Conventional modulation‐doped field‐effect transistors (MODFETs) with unprecedented performance, e.g., a power gain of 15 dB at 190–235 GHz and a noise level of 1.2 dB with 7.2‐dB gain in the 90‐GHz range, have been demonstrated. Passivation process is of fundamental importance in the stability, good performance, and extension of device operative lifetime. We discuss strategies used to passivate the surface of GaAs and related compounds and GaN in the context of FETs. Recent research on the enhancement‐mode PMODFET (E‐PMODFET) variety for applications in high‐speed and low‐power digital circuits, and power amplifiers with single power supply is described. Reliability of MOSFET based on GaAs is reviewed to some extent. Scalability issues as well as progress in FinFET‐based on InGaAs channel are summarized. Also to be noted is that III–V compound semiconductors as alternative to Si as the channel material to improve the performance of metal‐oxide–semiconductor field‐effect transistors (MOSFETs) on Si platforms is a very attractive option for the next‐generation high‐speed integrated circuits but faces serious challenges because of the lack of a high‐quality and natural insulator.
III‐V Nitride‐based HFETs showed tremendous performance in both high‐power RF and power‐switching applications. AlGaN/GaN based high power HFETs on SiC substrate with 60 nm gate lengths have achieved maximum oscillation frequency of 300 GHz.
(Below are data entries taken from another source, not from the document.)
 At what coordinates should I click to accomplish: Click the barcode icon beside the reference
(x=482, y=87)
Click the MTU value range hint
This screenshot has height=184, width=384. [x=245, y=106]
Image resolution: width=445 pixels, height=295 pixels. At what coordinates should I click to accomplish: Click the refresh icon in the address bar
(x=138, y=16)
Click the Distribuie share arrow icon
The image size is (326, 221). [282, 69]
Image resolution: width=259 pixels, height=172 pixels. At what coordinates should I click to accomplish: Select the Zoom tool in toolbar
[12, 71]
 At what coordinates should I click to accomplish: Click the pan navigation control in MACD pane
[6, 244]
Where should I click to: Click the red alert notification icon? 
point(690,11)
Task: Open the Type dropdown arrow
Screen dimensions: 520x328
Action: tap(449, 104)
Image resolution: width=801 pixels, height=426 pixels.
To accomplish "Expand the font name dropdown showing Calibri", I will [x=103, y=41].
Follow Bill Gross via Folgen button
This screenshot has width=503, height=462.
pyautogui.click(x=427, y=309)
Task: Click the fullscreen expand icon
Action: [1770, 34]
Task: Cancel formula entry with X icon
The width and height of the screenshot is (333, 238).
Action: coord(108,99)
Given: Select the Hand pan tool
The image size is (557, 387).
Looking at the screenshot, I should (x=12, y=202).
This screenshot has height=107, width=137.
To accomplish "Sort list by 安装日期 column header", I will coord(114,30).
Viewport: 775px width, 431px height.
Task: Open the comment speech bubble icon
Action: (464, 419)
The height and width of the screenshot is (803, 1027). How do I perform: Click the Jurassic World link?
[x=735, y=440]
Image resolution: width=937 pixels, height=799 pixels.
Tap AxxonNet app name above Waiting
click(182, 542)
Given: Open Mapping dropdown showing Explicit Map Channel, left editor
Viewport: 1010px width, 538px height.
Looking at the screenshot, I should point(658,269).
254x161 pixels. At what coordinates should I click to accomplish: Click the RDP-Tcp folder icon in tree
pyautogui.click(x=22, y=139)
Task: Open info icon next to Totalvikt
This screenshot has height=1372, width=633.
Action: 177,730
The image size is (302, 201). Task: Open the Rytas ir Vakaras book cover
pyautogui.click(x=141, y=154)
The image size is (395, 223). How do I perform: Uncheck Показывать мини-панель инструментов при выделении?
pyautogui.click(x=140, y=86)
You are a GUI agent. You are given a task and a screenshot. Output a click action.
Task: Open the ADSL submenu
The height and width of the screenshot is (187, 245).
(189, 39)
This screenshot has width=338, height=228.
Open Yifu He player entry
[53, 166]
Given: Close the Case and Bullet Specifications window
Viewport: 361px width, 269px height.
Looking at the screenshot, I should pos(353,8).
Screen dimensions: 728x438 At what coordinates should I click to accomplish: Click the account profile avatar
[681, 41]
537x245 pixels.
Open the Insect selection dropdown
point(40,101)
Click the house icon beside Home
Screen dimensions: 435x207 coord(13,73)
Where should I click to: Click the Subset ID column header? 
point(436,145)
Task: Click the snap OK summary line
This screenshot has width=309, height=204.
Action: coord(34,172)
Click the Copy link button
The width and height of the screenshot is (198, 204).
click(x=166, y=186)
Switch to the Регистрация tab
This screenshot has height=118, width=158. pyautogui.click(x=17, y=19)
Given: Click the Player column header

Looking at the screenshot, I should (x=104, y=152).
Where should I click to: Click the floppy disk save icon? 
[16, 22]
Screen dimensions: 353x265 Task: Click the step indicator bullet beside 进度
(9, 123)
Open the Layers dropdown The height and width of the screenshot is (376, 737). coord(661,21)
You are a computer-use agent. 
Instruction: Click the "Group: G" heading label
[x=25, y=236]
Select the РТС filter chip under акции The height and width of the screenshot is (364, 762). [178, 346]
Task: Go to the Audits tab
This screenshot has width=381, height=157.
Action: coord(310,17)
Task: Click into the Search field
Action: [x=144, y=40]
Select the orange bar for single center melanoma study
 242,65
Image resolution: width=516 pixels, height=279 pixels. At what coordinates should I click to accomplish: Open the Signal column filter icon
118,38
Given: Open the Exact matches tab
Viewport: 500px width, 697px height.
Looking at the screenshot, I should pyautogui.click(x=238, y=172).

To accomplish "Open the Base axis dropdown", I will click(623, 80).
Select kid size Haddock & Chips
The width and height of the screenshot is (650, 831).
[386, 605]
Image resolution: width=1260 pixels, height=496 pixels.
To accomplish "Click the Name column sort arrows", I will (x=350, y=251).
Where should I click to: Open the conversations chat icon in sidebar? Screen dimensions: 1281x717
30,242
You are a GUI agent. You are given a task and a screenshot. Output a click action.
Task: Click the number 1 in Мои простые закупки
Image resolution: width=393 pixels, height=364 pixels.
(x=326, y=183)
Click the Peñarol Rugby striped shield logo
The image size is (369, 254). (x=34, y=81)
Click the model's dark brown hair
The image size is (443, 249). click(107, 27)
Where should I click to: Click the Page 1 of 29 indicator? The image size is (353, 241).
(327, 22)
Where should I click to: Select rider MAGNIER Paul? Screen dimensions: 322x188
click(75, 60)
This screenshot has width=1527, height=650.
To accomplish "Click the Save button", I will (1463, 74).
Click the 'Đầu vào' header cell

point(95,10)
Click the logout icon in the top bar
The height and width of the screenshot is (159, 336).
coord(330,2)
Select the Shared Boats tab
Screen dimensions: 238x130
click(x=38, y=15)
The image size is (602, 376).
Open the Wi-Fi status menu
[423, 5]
On‐resistance of 1.1∼1.2 Ω·mm as well as drain current of ∼0.9 A/mm was also achieved. For HFET devices operated in Class AB mode on GaN semi‐insulating substrates, a continuous wave power density of 9.4 W/mm was obtained with an associated gain of 11.6 dB and a power added efficiency of 40% at 10 GHz. III‐Nitride devices for power switching application has achieved near theoretical limit for vertical devices based GaN native substrates, and breakdown voltage as high as 1200 V and on resistance as low as 9 mΩ‐cm2 for lateral HFET devices on low‐cost silicon substrates. For AlGaN/GaN HFETs on high‐resistivity silicon substrates, promising results were also demonstrated. Because of the much larger 2DEG density in lattice‐matched InAlN/GaN HFETs, drain current as high as 2 A/mm was demonstrated, and the highest current gain cutoff frequency of 370 GHz was also reported on 7.5‐nm‐thick In In0.17Al0.83N barrier HFETs. Despite the above‐mentioned encouraging achievements, the degradation mechanisms are still not clear, which requires further investigation.
The advent of high‐quality SiGe layers on Si substrates has paved the way for the exploration and exploitation of heterostructure devices in a Si environment. MODFETs based on the Si/SiGe have been achieved with extraordinary
p
‐channel performance. With 0.25‐μm gate lengths, the current gain cutoff frequency is about 40 GHz. When the gate length was reduced to 0.1 μm, the current gain cutoff frequency increased to about 70 GHz.